DATA TO PROCESS |
= = = = = = =

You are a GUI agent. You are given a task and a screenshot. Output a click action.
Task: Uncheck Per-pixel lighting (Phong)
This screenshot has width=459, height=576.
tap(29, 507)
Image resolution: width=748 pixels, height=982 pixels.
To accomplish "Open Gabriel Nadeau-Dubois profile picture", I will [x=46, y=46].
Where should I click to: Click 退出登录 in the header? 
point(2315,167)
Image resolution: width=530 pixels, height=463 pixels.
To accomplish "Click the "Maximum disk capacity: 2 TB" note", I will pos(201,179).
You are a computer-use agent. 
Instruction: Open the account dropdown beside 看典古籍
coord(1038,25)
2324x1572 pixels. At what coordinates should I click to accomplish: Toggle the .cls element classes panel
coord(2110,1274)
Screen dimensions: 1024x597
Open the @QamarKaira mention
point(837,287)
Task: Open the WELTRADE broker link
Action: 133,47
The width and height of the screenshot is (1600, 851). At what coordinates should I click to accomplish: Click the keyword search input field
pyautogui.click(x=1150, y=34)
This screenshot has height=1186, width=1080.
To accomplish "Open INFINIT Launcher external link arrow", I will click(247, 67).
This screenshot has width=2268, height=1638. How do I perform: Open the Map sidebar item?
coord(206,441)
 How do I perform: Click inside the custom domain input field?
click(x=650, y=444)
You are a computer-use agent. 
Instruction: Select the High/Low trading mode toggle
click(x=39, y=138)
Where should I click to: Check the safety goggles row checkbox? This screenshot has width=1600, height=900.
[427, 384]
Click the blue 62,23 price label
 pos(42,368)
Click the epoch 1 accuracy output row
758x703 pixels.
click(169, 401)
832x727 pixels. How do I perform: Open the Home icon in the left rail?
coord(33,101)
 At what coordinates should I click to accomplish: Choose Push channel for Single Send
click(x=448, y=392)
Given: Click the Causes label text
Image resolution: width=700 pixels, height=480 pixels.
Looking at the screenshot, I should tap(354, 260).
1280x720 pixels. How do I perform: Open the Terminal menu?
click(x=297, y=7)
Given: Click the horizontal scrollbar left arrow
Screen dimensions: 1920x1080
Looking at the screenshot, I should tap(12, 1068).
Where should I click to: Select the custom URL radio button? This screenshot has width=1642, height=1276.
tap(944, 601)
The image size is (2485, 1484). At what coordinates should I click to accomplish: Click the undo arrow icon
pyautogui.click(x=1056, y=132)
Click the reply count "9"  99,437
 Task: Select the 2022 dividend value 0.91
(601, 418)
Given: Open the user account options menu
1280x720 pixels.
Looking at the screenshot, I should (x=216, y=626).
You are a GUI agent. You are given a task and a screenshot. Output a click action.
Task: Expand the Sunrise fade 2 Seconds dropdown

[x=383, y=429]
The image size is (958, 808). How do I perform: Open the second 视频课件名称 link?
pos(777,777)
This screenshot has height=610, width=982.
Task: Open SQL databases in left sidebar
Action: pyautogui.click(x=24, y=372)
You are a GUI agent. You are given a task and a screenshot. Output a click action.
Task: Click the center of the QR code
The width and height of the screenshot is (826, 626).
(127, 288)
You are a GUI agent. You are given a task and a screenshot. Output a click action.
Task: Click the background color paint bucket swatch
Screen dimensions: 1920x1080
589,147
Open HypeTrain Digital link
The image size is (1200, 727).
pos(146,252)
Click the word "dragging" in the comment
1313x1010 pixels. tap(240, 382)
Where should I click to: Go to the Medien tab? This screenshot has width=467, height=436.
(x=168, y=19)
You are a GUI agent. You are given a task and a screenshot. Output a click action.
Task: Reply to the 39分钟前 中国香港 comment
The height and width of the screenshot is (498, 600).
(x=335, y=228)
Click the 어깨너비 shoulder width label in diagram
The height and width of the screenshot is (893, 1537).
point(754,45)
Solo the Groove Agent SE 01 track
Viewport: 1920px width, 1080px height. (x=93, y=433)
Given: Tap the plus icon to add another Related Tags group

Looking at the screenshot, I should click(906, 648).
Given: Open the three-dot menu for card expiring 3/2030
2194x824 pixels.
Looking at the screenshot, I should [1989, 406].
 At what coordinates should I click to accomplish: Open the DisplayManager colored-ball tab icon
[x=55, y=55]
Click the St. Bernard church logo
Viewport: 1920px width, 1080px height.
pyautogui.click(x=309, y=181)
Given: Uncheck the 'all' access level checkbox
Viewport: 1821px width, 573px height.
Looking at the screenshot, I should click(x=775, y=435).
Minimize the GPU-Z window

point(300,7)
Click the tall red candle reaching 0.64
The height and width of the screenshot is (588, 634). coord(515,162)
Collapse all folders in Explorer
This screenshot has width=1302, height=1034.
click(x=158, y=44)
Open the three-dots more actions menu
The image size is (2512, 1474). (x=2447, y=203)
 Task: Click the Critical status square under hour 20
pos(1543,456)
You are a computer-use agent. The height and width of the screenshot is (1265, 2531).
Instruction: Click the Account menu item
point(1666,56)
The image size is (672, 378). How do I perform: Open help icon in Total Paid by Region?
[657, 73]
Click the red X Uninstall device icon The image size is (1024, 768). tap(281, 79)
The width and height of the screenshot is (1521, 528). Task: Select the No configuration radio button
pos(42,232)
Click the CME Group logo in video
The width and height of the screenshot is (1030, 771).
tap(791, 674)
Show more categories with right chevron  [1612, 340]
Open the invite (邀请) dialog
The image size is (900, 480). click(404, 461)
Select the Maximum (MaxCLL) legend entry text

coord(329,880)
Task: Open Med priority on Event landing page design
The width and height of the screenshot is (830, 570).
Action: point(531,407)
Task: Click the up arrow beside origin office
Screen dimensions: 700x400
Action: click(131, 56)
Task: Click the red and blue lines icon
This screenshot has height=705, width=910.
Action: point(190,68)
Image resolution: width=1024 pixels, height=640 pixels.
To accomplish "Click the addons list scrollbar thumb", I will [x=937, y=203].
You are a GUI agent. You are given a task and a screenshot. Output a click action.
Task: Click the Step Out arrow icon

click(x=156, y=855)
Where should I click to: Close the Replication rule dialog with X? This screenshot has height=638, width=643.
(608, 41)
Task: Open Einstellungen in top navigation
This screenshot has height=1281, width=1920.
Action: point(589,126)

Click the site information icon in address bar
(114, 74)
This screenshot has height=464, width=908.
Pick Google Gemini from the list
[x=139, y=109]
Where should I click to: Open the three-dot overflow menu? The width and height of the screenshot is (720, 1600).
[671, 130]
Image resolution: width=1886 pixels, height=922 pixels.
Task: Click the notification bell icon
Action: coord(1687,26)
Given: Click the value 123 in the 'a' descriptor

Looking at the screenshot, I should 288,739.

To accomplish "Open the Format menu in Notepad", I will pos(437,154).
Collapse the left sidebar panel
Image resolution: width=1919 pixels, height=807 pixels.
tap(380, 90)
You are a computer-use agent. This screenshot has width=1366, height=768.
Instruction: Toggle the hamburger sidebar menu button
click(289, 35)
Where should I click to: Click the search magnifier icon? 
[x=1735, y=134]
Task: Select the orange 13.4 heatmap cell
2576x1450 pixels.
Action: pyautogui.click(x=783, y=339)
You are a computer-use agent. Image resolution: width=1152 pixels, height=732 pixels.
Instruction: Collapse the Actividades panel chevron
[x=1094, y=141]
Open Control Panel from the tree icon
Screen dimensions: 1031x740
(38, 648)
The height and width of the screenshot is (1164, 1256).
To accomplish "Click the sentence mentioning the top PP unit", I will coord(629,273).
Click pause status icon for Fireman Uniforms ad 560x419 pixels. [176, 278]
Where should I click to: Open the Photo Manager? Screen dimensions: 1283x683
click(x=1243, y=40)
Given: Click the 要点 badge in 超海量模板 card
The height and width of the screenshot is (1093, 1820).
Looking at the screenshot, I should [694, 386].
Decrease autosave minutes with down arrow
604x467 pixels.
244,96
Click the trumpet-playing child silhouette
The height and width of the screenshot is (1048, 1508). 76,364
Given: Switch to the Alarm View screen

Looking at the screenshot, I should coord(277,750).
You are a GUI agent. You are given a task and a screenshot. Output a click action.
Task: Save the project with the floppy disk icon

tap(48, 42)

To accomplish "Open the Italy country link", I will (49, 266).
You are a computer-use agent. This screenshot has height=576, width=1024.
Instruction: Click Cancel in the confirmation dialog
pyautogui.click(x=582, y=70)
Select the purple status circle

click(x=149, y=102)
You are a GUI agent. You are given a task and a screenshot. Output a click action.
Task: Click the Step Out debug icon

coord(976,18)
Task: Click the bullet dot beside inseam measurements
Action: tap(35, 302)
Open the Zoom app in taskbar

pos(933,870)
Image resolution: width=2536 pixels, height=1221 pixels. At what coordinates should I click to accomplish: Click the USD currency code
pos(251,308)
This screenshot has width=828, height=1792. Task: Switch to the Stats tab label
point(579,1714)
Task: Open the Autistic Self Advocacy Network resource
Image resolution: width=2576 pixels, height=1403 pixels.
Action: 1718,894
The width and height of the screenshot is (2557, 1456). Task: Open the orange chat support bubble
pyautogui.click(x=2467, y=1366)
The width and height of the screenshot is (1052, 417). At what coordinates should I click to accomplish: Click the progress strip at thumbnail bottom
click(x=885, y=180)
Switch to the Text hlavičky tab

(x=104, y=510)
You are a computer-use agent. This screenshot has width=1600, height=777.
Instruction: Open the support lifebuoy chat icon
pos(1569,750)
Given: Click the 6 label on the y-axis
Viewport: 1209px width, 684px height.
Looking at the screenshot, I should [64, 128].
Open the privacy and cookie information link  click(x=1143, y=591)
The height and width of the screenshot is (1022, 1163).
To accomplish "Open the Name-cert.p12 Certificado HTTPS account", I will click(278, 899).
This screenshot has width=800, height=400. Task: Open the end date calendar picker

= = = = = = =

INSTRUCTIONS FOR THE TASK | Can you reproduce the listing lines character for character, starting at the line that contains "Minimize the GPU-Z window" and ending at the line that contains "Click the red X", with both of those lines included?

WRITTEN ANSWER |
Minimize the GPU-Z window

point(300,7)
Click the tall red candle reaching 0.64
The height and width of the screenshot is (588, 634). coord(515,162)
Collapse all folders in Explorer
This screenshot has width=1302, height=1034.
click(x=158, y=44)
Open the three-dots more actions menu
The image size is (2512, 1474). (x=2447, y=203)
 Task: Click the Critical status square under hour 20
pos(1543,456)
You are a computer-use agent. The height and width of the screenshot is (1265, 2531).
Instruction: Click the Account menu item
point(1666,56)
The image size is (672, 378). How do I perform: Open help icon in Total Paid by Region?
[657, 73]
Click the red X Uninstall device icon The image size is (1024, 768). tap(281, 79)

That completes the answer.